● Bronfragment:
****************************************

Sommige eenden voelen zich midden in de stad senang. Zo niet de krakeend. Die voelt zich vooral op zijn gemak in drassige weidegebieden, uitgestrekte plassen, moerassen en langs kusten en rivieren. Hoewel het goed gaat met de krakeend en er steeds meer te zien zijn, is een krakeend toch snel over het hoofd gezien. Of aangezien voor een vrouwtje van de wilde eend. Niet zo vreemd, want de krakeend is van een afstand bruingrijs en tamelijk onopvallend. Maar wie met een verrekijker inzoomt, ziet een schitterende eend met subtiele grijstinten, gemarmerde veren en een zeer fraaie tekening.

****************************************

● Opdracht 1:
Voor welke vogel wordt de krakeend volgens de tekst over de krakeend weleens aangezien?
● Opdracht 2:
Zet de tekst over de krakeend voort na de laatste zin.

● Gegevensfragment:
****************************************

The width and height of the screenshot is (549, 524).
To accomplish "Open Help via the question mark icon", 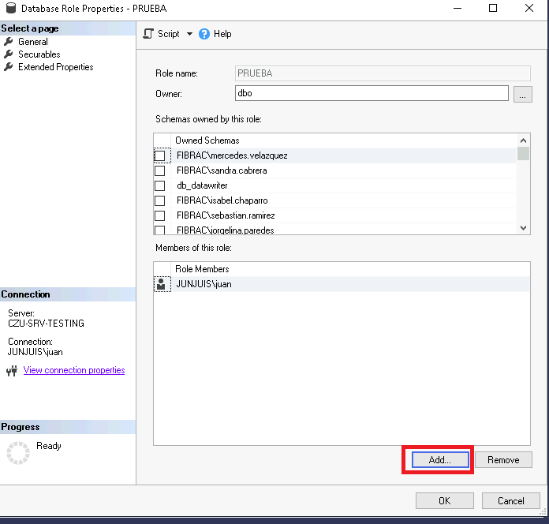I will pos(204,34).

****************************************

● Eindantwoord 1:
Voor een vrouwtje van de wilde eend.

● Eindantwoord 2:
Voor het eerst in het wild een krakeend herkennen valt niet altijd mee. De kop grijsbruin, de borst grijs, de rug bruingrijs… en als de lucht dan ook nog grijs is dan wordt het helemaal lastig. Het geluid helpt ook al niet, want de krakeendman roept wel "krak", maar zo zacht dat het nauwelijks opvalt. Toch zijn er twee handige trucs waarmee je het krakeendmannetje snel kunt herkennen. Op de flanken is een klein wit vlekje zichtbaar, ter grootte van een suikerklontje. En de man heeft een donkere zwarte bips. Als je het suikerklontje en de zwarte kont ziet, is de krakeend in de pocket!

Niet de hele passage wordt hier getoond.